(Given problem) Can you edit the rows, the stretch from the line containing "Boutique (230, 11)" through the end of the rows, replacing "Twitter" with "X" and keeping everything else unchanged?

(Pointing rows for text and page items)
## Start

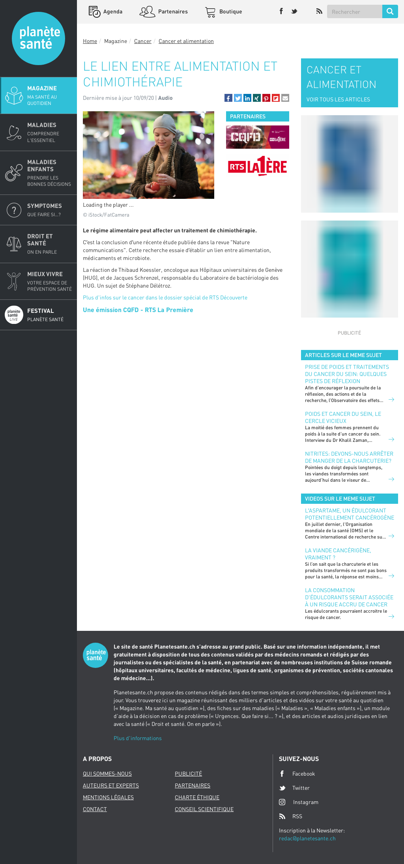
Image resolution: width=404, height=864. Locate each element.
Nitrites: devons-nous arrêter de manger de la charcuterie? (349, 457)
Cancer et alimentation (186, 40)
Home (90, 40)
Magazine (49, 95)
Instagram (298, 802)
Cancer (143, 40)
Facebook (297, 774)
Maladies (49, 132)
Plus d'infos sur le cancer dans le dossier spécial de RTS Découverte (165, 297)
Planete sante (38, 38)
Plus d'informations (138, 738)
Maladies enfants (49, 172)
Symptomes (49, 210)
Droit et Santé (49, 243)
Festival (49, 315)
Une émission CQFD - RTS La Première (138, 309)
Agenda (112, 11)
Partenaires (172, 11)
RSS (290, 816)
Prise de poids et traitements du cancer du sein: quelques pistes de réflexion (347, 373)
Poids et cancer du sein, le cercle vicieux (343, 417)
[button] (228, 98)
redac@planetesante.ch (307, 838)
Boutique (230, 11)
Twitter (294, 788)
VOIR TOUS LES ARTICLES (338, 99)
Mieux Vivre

## End

(Response below)
Boutique (230, 11)
X (294, 788)
VOIR TOUS LES ARTICLES (338, 99)
Mieux Vivre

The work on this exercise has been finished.